Search code examples
rlogistic-regression

Stepwise regression error in R


I want to run a stepwise regression in R to choose the best fit model, my code is attached here:

full.modelfixed <- glm(died_ed ~ age_1 + gender + race + insurance + injury + ais + blunt_pen + 
               comorbid + iss +min_dist + pop_dens_new + age_mdn + male_pct + 
               pop_wht_pct + pop_blk_pct + unemp_pct + pov_100x_npct +
               urban_pct, data = trauma, family = binomial (link = 'logit'), na.action = na.exclude)
reduced.modelfixed <- stepAIC(full.modelfixed, direction = "backward")

There is a error message said

Error in stepAIC(full.modelfixed, direction = "backward") :   
number of rows in use has changed: remove missing values?

Almost every variable in the data has some missing values, so I cannot delete all missing values (data = na.omit(data))

Any idea on how to fix this?

Thanks!!


Solution

  • This should probably be in a stats forum (stats.stackexchange) but briefly there are a number of considerations.

    The main one is that when comparing two models they need to be fitted on the same dataset (i.e you need to be able to nest the models within each other).

    For examples

    glm1 <- glm(Dependent~indep1+indep2+indep3, family = binomial, data = data)
    glm2 <- glm(Dependent~indep2+indep2, family = binomial, data = data)
    

    Now imagine that we are missing values of indep3 but not indep1 or indep2. When we run glm1 we are running it on a smaller dataset - the dataset for which we have the dependent variable and all three independent ones (i.e we exclude any rows where indep3 values are missing).

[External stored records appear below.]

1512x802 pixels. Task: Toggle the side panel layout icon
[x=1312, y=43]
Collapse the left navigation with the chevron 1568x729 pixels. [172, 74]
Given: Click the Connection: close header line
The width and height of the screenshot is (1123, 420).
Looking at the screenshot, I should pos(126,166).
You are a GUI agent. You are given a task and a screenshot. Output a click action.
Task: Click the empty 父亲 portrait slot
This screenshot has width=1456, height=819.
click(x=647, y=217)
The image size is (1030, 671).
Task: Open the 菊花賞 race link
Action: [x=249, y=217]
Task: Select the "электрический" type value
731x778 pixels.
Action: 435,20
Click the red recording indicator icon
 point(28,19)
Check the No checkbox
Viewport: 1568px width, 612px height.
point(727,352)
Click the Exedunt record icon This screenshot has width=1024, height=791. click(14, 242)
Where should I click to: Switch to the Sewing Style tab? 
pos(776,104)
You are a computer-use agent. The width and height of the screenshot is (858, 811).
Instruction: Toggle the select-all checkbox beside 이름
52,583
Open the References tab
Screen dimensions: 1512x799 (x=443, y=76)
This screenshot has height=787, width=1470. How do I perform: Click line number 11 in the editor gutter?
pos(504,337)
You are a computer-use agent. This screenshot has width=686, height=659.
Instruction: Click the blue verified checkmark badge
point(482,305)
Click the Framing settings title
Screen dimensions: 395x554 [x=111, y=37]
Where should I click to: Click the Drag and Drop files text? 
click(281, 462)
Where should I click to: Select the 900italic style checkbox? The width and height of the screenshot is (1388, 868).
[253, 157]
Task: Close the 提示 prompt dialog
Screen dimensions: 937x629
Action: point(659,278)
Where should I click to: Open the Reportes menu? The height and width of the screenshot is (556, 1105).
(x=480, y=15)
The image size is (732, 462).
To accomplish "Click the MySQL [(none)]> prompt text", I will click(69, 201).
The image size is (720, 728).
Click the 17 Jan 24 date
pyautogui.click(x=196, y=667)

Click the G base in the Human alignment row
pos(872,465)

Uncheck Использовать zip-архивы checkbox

    When we run glm2 the rows missing a value for indep3 are included because those rows do contain dependent, indep1 and indep2 which are the models in the variable.

    We can no longer directly compare models as they are fitted on different datasets.

    I think broadly you can either 1) Limit to data which is complete 2) If appropriate consider multiple imputation

    Hope that helps.